BRANO PROPOSTO:
-*-

Passando ad un giudizio più mirato sull’interpretazione del concerto di Tchaikovskij, emergono alcuni dati di fatto. In primo luogo, la tecnica è ineccepibile: pulizia suprema, velocità e controllo ci sono in ogni caso. Il suono forse è da arricchire: dopo un lungo periodo di Paganini, con le sue leggere tessiture orchestrali, scontrarsi con la massa sonora di un concerto russo non è banale. Gibboni ha preso le misure, anche grazie al paziente lavoro di Viotti per creare le condizioni migliori possibili, e nel corso dei movimenti il bilanciamento solista-orchestra è stato sempre migliore. Inutile anche solo commentare i due capricci, 15 e 24, con cui ha mandato in visibilio il pubblico dell’Accademia. Non è esagerato dire che la musica del compositore genovese è oramai il suo giardino di casa.

Per tirare le somme, le premesse per fare qualcosa di grande ci sono tutte, ma c’è ancora molto da lavorare. Sarebbe strano il contrario del resto, parlando di un solista che ha appena 20 anni.

L’apoteosi del Valzer – e di Viotti

Il concerto di questo fine settimana non è stato solo Gibboni, anzi. Il nome di Lorenzo Viotti risuona nelle orecchie di esperti e appassionati da parecchi anni, oramai; nonostante abbia solo trentun’anni, in un mondo artistico in cui età di accesso ai massimi livelli si è abbassata vertiginosamente, risulta essere quasi un veterano. Alla sua età vanta non solo un’esperienza sul podio con pochi eguali, ma anche un mestiere acquisito in orchestra come percussionista che gli ha dato sicuramente una conoscenza diretta delle dinamiche e della vita “orchestrale” che difficilmente i manuali potranno mai insegnare. La strada è ancora lunga, ma interpretazioni come quelle del concerto ceciliano, personali e di carattere sì ma intellettualmente oneste, danno motivo di sperare in qualcosa di seriamente importante.

-*-

DATI FORNITI:
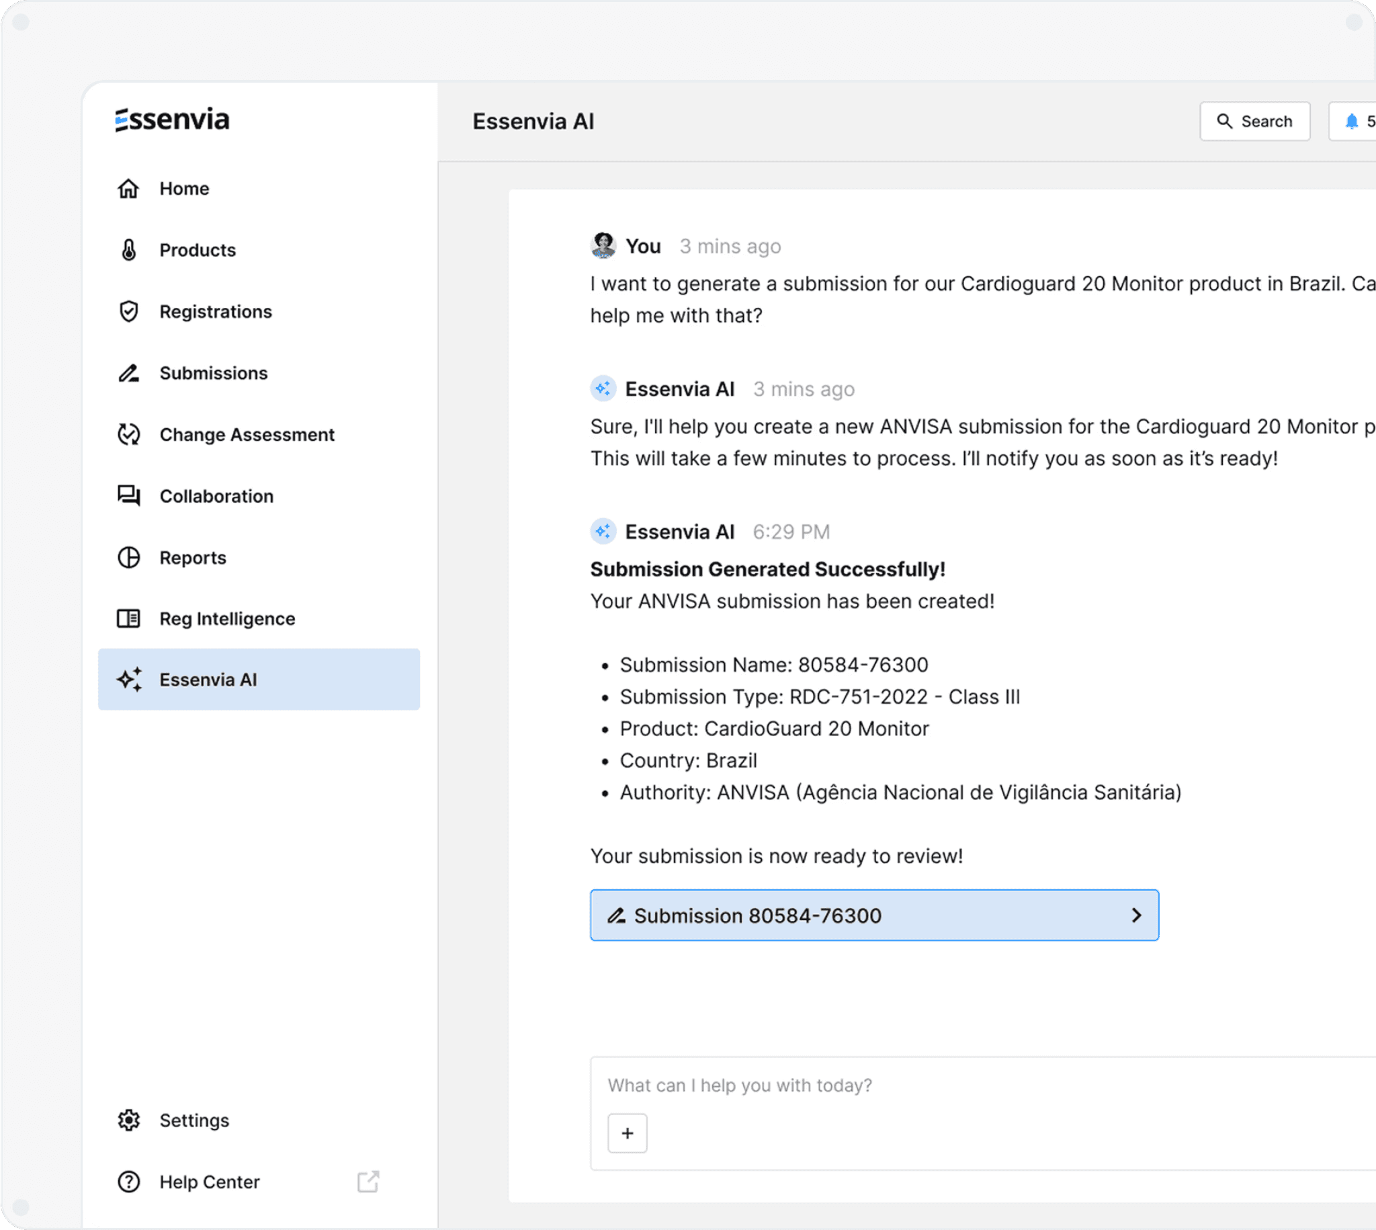
Task: Select Essenvia AI sidebar item
Action: click(x=259, y=679)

-*-

OBIETTIVO:
Continua la recensione del concerto con Gibboni e Viotti a partire dal punto in cui si ferma.

RISPOSTA:
Il programma della serata, oltre al già menzionato Concerto di Tchaikovskij, prevedeva ben tre ulteriori brani: l’ouverture dal Fledermaus di Johann Strauss, i Valzer del Rosenkavalier di Richard Strauss e La Valse di Ravel. L’insieme offre una prospettiva estremamente caleidoscopica di quella che è stata la musica “da ballo” nell’ottocento e nel novecento, o meglio di come è stata filtrata attraverso le lenti dei compositori colti. Nonostante il filo conduttore estremamente chiaro ed evidente, i brani vivono ognuno di anima propria: per Johann Strauss il valzer è vita, per Strauss nostalgia e per Ravel parodia.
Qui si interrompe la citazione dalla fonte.